**Records provided**.
-- Opening Marker --
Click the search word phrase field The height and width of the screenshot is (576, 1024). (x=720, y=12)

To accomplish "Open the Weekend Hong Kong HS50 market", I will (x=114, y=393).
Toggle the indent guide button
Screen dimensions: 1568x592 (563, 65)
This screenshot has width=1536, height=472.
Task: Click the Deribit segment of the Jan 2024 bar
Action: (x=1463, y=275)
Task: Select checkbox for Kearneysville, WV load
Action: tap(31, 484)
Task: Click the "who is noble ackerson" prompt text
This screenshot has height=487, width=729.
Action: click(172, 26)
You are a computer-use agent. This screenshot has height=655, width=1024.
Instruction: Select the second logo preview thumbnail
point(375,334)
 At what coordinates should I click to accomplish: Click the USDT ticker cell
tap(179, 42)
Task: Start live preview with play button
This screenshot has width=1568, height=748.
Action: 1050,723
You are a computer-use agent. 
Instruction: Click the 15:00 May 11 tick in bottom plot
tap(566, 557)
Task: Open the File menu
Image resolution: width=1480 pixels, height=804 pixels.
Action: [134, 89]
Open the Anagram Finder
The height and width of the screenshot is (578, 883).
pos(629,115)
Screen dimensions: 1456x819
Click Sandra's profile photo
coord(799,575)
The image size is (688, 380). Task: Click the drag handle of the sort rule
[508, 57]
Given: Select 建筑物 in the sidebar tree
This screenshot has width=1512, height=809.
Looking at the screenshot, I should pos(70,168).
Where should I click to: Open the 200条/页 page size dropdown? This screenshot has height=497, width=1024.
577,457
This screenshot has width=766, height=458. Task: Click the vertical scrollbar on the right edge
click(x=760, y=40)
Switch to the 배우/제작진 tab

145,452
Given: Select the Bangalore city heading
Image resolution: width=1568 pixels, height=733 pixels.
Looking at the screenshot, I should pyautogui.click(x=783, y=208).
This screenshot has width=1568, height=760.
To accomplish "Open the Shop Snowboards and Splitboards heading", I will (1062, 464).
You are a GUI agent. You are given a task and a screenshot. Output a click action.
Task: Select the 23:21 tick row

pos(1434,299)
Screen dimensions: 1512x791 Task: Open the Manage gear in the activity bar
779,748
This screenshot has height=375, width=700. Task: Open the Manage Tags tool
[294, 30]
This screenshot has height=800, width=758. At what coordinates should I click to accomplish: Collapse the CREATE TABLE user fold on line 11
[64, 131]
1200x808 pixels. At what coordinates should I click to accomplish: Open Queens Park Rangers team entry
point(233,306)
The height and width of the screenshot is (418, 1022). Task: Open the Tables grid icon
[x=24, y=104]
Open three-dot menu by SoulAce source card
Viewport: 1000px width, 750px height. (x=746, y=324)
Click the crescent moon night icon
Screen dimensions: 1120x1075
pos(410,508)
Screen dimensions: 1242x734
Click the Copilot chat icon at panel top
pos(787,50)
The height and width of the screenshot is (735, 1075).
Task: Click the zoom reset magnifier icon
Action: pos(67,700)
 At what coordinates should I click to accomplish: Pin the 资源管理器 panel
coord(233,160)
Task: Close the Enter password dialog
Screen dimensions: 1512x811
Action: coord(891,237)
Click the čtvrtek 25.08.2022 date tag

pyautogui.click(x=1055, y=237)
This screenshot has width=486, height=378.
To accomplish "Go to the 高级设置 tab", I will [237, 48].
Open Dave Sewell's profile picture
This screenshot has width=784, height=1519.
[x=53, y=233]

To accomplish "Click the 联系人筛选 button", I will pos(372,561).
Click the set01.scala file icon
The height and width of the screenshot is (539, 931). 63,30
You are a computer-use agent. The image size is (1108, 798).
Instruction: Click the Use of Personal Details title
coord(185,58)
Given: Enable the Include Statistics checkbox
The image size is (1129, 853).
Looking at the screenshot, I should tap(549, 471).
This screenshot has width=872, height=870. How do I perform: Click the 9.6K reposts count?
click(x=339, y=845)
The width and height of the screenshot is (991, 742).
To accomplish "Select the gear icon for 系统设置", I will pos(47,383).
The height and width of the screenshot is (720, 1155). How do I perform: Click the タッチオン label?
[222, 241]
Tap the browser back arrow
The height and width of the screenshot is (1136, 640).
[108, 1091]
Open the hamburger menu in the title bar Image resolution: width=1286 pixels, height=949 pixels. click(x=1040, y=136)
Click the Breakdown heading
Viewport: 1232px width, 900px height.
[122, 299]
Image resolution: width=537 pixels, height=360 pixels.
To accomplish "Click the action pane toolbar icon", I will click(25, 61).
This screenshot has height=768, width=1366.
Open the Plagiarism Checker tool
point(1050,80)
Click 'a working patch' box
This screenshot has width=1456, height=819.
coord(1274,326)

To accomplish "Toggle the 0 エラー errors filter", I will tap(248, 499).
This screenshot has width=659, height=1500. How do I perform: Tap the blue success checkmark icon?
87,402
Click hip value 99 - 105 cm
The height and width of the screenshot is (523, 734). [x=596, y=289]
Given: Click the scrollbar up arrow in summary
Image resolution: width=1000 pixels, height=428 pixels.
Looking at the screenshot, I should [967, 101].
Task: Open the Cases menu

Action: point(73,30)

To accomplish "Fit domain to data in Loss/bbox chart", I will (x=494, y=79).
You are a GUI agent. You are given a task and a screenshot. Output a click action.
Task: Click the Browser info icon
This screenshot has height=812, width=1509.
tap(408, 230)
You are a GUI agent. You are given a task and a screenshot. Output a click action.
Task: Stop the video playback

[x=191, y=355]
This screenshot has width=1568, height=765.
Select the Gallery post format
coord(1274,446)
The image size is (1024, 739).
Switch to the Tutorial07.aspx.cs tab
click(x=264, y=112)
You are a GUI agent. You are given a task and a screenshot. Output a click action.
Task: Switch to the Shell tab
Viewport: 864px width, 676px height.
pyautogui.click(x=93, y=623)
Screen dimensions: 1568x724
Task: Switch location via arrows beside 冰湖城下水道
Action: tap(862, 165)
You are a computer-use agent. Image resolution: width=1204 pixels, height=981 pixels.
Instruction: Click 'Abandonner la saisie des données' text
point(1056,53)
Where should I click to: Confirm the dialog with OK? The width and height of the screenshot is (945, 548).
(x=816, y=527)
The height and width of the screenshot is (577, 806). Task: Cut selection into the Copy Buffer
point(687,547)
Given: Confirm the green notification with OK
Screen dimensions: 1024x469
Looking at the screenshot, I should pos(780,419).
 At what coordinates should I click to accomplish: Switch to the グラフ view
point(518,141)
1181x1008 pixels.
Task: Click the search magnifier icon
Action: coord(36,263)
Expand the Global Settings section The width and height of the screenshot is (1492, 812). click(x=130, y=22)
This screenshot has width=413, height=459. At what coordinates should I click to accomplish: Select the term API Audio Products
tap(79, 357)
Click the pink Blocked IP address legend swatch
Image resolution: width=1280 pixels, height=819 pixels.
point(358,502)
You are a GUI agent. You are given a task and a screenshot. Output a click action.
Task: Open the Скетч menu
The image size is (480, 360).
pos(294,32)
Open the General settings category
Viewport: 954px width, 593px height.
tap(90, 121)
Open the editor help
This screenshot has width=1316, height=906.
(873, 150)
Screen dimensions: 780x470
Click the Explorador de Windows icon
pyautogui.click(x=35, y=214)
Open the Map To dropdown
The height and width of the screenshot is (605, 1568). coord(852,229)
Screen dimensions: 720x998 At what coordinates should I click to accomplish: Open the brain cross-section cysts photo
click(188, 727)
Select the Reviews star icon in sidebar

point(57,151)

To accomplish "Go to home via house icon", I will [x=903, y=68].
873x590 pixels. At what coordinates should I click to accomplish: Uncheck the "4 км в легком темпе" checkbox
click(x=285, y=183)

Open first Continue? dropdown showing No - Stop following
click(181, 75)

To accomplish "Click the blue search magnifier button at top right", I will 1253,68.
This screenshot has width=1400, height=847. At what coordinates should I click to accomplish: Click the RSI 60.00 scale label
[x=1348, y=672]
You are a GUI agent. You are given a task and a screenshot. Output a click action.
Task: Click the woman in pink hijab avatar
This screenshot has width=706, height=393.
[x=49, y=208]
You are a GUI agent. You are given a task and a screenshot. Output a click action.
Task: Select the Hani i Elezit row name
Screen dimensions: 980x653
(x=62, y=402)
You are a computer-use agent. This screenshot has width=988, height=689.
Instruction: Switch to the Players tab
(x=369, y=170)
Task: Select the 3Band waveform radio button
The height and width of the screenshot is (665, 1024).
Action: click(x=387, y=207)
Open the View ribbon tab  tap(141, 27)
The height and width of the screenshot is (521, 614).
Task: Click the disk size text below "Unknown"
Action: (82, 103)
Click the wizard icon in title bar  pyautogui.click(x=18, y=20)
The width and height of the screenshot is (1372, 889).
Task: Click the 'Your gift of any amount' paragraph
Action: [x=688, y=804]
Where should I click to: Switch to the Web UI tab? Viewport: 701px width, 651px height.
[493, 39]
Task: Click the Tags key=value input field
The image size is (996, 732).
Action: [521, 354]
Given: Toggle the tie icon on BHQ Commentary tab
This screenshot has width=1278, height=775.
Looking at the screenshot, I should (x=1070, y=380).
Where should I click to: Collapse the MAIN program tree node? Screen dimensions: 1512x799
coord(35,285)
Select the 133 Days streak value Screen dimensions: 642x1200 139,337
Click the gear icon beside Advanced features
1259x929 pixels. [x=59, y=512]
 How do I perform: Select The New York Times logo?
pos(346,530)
-- Closing Marker --
**What to produce**.
The reply should consist of one number: how many lines of the material contain the word "will".

**Exercise answer**.
10